» **WHAT THE TASK REQUIRES**: All entries that follow are to be written out verbatim.
[[ MATERIAL TO PROCESS, beginning ]]
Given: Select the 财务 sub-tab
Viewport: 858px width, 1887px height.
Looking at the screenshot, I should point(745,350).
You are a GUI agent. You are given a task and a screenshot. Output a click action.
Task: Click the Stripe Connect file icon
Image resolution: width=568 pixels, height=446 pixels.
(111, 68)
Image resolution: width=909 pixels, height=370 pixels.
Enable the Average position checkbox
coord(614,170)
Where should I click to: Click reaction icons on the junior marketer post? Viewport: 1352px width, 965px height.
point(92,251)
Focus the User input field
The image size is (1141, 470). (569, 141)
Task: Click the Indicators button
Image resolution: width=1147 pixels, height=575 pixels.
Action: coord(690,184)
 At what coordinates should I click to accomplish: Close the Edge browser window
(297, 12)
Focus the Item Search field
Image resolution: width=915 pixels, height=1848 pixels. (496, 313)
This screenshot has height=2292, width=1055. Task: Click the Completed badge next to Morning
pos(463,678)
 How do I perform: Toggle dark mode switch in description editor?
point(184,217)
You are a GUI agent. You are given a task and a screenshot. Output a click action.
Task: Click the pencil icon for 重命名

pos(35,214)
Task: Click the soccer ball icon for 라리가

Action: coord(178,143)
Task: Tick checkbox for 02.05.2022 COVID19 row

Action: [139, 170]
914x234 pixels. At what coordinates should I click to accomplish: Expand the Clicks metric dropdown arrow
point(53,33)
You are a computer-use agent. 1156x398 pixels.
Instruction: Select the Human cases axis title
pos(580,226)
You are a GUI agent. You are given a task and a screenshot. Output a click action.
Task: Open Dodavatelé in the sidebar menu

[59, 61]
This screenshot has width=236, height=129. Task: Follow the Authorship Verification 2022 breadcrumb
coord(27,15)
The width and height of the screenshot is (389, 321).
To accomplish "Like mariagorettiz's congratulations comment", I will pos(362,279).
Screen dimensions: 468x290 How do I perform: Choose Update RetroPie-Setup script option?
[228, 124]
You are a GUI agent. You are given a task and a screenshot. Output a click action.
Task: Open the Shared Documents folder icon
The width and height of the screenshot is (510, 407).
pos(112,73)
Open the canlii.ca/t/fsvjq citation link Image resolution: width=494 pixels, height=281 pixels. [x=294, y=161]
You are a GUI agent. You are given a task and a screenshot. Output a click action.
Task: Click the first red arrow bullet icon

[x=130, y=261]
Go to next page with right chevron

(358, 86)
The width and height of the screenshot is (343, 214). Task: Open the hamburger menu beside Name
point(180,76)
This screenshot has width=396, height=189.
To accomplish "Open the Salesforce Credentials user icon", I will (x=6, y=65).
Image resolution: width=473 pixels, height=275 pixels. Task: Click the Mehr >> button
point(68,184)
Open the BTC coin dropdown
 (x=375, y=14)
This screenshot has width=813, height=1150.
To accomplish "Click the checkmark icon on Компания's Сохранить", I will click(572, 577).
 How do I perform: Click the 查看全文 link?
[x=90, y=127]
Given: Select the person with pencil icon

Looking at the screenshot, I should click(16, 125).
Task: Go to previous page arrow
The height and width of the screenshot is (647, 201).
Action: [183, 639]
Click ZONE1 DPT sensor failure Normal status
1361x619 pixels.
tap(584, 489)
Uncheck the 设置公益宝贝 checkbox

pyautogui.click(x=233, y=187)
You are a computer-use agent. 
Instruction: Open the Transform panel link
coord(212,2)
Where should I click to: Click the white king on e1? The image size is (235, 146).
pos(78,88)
[[ MATERIAL TO PROCESS, end ]]
» **RESULT OF THIS EXERCISE**:
Given: Select the 财务 sub-tab
Viewport: 858px width, 1887px height.
Looking at the screenshot, I should point(745,350).
You are a GUI agent. You are given a task and a screenshot. Output a click action.
Task: Click the Stripe Connect file icon
Image resolution: width=568 pixels, height=446 pixels.
(111, 68)
Image resolution: width=909 pixels, height=370 pixels.
Enable the Average position checkbox
coord(614,170)
Where should I click to: Click reaction icons on the junior marketer post? Viewport: 1352px width, 965px height.
point(92,251)
Focus the User input field
The image size is (1141, 470). (569, 141)
Task: Click the Indicators button
Image resolution: width=1147 pixels, height=575 pixels.
Action: coord(690,184)
 At what coordinates should I click to accomplish: Close the Edge browser window
(297, 12)
Focus the Item Search field
Image resolution: width=915 pixels, height=1848 pixels. (496, 313)
This screenshot has height=2292, width=1055. Task: Click the Completed badge next to Morning
pos(463,678)
 How do I perform: Toggle dark mode switch in description editor?
point(184,217)
You are a GUI agent. You are given a task and a screenshot. Output a click action.
Task: Click the pencil icon for 重命名

pos(35,214)
Task: Click the soccer ball icon for 라리가

Action: coord(178,143)
Task: Tick checkbox for 02.05.2022 COVID19 row

Action: [139, 170]
914x234 pixels. At what coordinates should I click to accomplish: Expand the Clicks metric dropdown arrow
point(53,33)
You are a computer-use agent. 1156x398 pixels.
Instruction: Select the Human cases axis title
pos(580,226)
You are a GUI agent. You are given a task and a screenshot. Output a click action.
Task: Open Dodavatelé in the sidebar menu

[59, 61]
This screenshot has width=236, height=129. Task: Follow the Authorship Verification 2022 breadcrumb
coord(27,15)
The width and height of the screenshot is (389, 321).
To accomplish "Like mariagorettiz's congratulations comment", I will pos(362,279).
Screen dimensions: 468x290 How do I perform: Choose Update RetroPie-Setup script option?
[228, 124]
You are a GUI agent. You are given a task and a screenshot. Output a click action.
Task: Open the Shared Documents folder icon
The width and height of the screenshot is (510, 407).
pos(112,73)
Open the canlii.ca/t/fsvjq citation link Image resolution: width=494 pixels, height=281 pixels. [x=294, y=161]
You are a GUI agent. You are given a task and a screenshot. Output a click action.
Task: Click the first red arrow bullet icon

[x=130, y=261]
Go to next page with right chevron

(358, 86)
The width and height of the screenshot is (343, 214). Task: Open the hamburger menu beside Name
point(180,76)
This screenshot has width=396, height=189.
To accomplish "Open the Salesforce Credentials user icon", I will (x=6, y=65).
Image resolution: width=473 pixels, height=275 pixels. Task: Click the Mehr >> button
point(68,184)
Open the BTC coin dropdown
 (x=375, y=14)
This screenshot has width=813, height=1150.
To accomplish "Click the checkmark icon on Компания's Сохранить", I will click(572, 577).
 How do I perform: Click the 查看全文 link?
[x=90, y=127]
Given: Select the person with pencil icon

Looking at the screenshot, I should click(16, 125).
Task: Go to previous page arrow
The height and width of the screenshot is (647, 201).
Action: [183, 639]
Click ZONE1 DPT sensor failure Normal status
1361x619 pixels.
tap(584, 489)
Uncheck the 设置公益宝贝 checkbox

pyautogui.click(x=233, y=187)
You are a computer-use agent. 
Instruction: Open the Transform panel link
coord(212,2)
Where should I click to: Click the white king on e1? The image size is (235, 146).
pos(78,88)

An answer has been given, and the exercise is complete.